Myanmar’s Crisis & the World

Coup leader Senior General Min Aung Hlaing at an aircraft-commissioning event.

The Norwegian sovereign wealth fund, the world’s largest, announced it has excluded two companies from China and India from its portfolio for selling weapons to the Myanmar junta.

The fund said it had divested from AviChina Industry & Technology and Bharat Electronics due to the “unacceptable risk that the companies are selling weapons to a state that uses these weapons in ways that constitute serious and systematic breaches of the international rules on the conduct of hostilities”.

“The background for the decision is sales of light airplanes and other military material respectively to the military in Myanmar,” said Norges Bank Investment Management, which manages the fund, adding that the decision was made based on recommendations issued by the fund’s Council on Ethics.

The council said that AviChina, a Chinese company that engages in the development and sale of aircraft and aviation products, delivered several K-8 light combat aircraft to the Myanmar military in December 2021.

Bharat Electronics, an Indian producer of aviation and defense electronics, delivered a remote-controlled weapons station to the Myanmar military in July 2021, it said.

The fund, valued at 13.2 trillion kroner (US$1.3 trillion) on Wednesday, owned 0.37 percent of the Chinese group and 0.32 percent of the Indian company at the end of 2021.
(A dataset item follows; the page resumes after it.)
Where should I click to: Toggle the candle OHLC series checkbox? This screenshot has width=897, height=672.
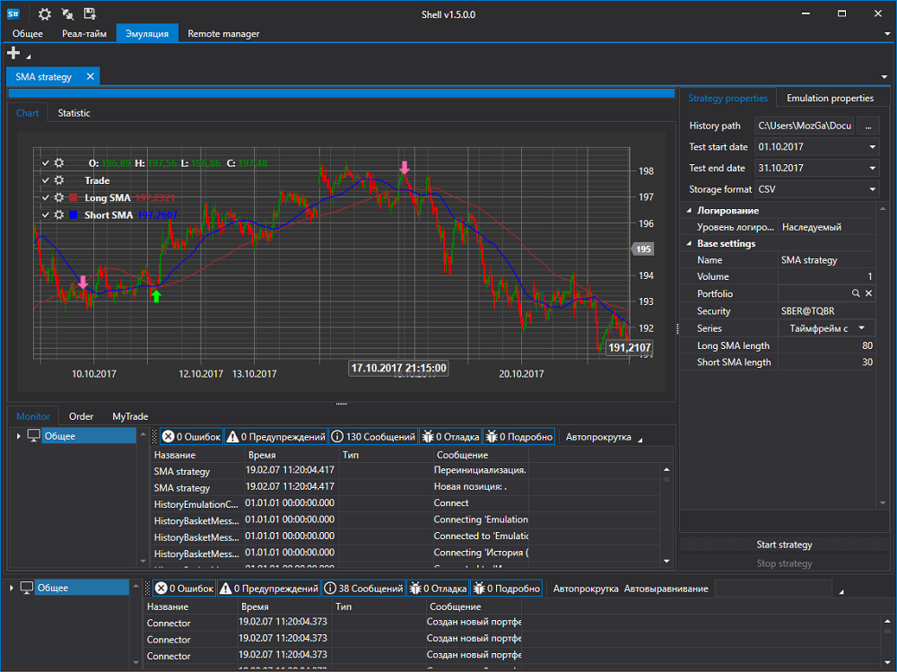45,163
The fund, in which the Norwegian state’s oil revenues are placed, is one of the biggest investors in the world with stakes in more than 9,000 companies. The fund in December last year cut ties with Thai oil company PTT and its subsidiary PTTOR for having probable links to the Myanmar junta.

Myanmar has been in turmoil since the military staged a coup in February 2021, with swathes of the country engulfed by fighting.

More than 2,890 people have been killed by the junta’s forces since the coup. Rights groups say this includes massacres, mass extrajudicial killings, torturing prisoners to death, arson attacks and air strikes on civilians.